[TASK INPUT]

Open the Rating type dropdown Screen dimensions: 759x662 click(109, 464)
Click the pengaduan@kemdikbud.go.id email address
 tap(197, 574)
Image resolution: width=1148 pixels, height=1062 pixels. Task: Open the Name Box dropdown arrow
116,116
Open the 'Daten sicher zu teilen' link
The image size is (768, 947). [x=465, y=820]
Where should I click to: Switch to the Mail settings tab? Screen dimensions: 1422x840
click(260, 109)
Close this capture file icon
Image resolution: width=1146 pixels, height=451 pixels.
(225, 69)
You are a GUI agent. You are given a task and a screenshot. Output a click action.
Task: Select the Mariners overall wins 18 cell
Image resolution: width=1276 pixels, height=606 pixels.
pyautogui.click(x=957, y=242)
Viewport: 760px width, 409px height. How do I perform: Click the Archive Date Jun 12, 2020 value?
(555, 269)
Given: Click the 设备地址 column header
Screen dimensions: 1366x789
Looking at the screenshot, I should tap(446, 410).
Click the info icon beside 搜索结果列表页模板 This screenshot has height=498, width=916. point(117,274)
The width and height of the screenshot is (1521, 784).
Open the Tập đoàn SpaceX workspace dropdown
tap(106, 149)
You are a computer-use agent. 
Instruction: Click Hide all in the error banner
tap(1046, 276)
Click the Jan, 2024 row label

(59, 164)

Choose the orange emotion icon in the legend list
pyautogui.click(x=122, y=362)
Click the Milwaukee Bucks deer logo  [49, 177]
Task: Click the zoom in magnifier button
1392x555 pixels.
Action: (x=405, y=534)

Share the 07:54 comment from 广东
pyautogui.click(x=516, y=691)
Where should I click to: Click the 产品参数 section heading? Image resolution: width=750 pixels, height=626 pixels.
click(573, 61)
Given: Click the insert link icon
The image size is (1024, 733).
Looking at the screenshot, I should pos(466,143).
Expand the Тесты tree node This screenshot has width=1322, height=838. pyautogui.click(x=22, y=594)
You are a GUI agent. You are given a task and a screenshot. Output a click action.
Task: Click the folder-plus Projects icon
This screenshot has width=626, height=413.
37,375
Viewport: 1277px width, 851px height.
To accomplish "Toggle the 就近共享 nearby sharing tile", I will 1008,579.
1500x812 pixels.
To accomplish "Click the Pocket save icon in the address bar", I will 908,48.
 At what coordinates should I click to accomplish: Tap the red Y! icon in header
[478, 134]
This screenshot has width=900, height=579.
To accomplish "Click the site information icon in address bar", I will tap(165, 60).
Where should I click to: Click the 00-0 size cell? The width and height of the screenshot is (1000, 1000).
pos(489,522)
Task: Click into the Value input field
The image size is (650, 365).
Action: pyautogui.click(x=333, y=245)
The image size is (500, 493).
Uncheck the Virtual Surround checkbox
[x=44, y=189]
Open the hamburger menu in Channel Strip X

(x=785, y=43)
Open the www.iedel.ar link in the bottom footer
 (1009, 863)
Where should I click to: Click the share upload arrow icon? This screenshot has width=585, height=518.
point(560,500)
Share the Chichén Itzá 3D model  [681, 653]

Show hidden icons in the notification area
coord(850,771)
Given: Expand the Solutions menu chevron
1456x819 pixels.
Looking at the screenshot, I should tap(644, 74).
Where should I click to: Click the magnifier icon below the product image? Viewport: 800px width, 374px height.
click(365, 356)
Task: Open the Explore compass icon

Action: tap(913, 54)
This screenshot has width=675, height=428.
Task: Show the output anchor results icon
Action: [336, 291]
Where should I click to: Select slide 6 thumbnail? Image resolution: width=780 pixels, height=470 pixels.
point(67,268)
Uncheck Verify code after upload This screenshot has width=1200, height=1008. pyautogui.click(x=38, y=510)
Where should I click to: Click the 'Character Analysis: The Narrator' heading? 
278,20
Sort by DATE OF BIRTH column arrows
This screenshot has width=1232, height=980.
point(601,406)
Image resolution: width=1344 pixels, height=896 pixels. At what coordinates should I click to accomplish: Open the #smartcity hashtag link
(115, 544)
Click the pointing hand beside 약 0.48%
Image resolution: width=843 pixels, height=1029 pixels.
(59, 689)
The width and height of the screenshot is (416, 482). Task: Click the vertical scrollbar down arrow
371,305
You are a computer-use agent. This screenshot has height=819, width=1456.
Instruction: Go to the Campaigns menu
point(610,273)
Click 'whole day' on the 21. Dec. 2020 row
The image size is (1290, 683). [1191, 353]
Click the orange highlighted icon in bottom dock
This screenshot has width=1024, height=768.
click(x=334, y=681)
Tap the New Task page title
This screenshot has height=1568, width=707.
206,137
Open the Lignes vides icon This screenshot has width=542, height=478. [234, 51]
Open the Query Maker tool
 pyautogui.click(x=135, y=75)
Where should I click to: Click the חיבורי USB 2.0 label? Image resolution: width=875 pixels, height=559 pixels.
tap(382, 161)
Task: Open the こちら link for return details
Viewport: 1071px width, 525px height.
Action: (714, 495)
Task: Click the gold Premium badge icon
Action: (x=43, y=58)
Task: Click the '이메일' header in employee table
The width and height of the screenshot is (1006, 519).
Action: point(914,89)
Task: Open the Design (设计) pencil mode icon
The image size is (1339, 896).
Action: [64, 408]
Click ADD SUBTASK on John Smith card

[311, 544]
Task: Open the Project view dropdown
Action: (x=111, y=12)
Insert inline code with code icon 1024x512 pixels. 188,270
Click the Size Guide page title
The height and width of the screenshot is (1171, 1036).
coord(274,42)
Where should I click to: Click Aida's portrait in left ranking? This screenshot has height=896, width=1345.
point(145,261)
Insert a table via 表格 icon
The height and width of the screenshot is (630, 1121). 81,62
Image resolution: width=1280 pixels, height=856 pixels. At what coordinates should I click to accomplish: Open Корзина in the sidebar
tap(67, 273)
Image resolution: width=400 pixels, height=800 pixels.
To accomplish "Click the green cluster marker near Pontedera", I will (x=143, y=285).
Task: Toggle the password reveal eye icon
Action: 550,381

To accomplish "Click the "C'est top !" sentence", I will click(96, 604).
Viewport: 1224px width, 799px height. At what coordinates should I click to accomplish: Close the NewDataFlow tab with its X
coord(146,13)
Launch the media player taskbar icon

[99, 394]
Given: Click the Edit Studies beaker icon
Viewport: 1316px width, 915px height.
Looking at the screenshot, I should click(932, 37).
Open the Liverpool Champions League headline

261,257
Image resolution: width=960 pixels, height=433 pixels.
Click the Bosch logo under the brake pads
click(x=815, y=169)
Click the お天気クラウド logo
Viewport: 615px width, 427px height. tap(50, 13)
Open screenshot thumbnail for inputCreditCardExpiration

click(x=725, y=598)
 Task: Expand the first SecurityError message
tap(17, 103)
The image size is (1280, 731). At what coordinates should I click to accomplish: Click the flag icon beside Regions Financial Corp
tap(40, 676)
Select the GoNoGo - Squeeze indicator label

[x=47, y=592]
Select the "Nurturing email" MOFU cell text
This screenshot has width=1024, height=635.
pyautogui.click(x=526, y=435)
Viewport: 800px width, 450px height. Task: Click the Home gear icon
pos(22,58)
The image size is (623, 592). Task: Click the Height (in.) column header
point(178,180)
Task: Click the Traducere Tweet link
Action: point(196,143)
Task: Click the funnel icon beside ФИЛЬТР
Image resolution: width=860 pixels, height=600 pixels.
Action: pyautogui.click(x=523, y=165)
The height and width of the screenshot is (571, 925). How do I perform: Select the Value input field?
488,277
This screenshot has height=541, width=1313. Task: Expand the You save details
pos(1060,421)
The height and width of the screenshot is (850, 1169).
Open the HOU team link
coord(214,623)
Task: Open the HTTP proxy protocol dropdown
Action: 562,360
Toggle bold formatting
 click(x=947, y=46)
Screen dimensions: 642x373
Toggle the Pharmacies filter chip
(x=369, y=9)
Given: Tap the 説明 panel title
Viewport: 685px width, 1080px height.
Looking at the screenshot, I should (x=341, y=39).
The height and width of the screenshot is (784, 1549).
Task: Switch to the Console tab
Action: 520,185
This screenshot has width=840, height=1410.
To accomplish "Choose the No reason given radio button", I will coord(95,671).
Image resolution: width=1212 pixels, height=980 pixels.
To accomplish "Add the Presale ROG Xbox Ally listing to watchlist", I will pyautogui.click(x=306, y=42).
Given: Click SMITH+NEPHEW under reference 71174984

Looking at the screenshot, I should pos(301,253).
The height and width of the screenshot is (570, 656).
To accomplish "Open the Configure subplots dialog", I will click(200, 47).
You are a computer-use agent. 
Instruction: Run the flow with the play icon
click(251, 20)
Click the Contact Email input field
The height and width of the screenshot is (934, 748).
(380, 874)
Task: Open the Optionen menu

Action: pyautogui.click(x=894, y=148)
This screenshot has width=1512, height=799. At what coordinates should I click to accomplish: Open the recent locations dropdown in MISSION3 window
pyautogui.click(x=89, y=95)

[EXERCISE] Taking the line with "Click the pengaduan@kemdikbud.go.id" as the first and the line with "Viewport: 1277px width, 851px height." as the last, retype that stretch of the data above exactly, with no other lines.

[TASK OUTPUT]
Click the pengaduan@kemdikbud.go.id email address
 tap(197, 574)
Image resolution: width=1148 pixels, height=1062 pixels. Task: Open the Name Box dropdown arrow
116,116
Open the 'Daten sicher zu teilen' link
The image size is (768, 947). [x=465, y=820]
Where should I click to: Switch to the Mail settings tab? Screen dimensions: 1422x840
click(260, 109)
Close this capture file icon
Image resolution: width=1146 pixels, height=451 pixels.
(225, 69)
You are a GUI agent. You are given a task and a screenshot. Output a click action.
Task: Select the Mariners overall wins 18 cell
Image resolution: width=1276 pixels, height=606 pixels.
pyautogui.click(x=957, y=242)
Viewport: 760px width, 409px height. How do I perform: Click the Archive Date Jun 12, 2020 value?
(555, 269)
Given: Click the 设备地址 column header
Screen dimensions: 1366x789
Looking at the screenshot, I should tap(446, 410).
Click the info icon beside 搜索结果列表页模板 This screenshot has height=498, width=916. point(117,274)
The width and height of the screenshot is (1521, 784).
Open the Tập đoàn SpaceX workspace dropdown
tap(106, 149)
You are a computer-use agent. 
Instruction: Click Hide all in the error banner
tap(1046, 276)
Click the Jan, 2024 row label

(59, 164)

Choose the orange emotion icon in the legend list
pyautogui.click(x=122, y=362)
Click the Milwaukee Bucks deer logo  [49, 177]
Task: Click the zoom in magnifier button
1392x555 pixels.
Action: (x=405, y=534)

Share the 07:54 comment from 广东
pyautogui.click(x=516, y=691)
Where should I click to: Click the 产品参数 section heading? Image resolution: width=750 pixels, height=626 pixels.
click(573, 61)
Given: Click the insert link icon
The image size is (1024, 733).
Looking at the screenshot, I should pos(466,143).
Expand the Тесты tree node This screenshot has width=1322, height=838. pyautogui.click(x=22, y=594)
You are a GUI agent. You are given a task and a screenshot. Output a click action.
Task: Click the folder-plus Projects icon
This screenshot has width=626, height=413.
37,375
Viewport: 1277px width, 851px height.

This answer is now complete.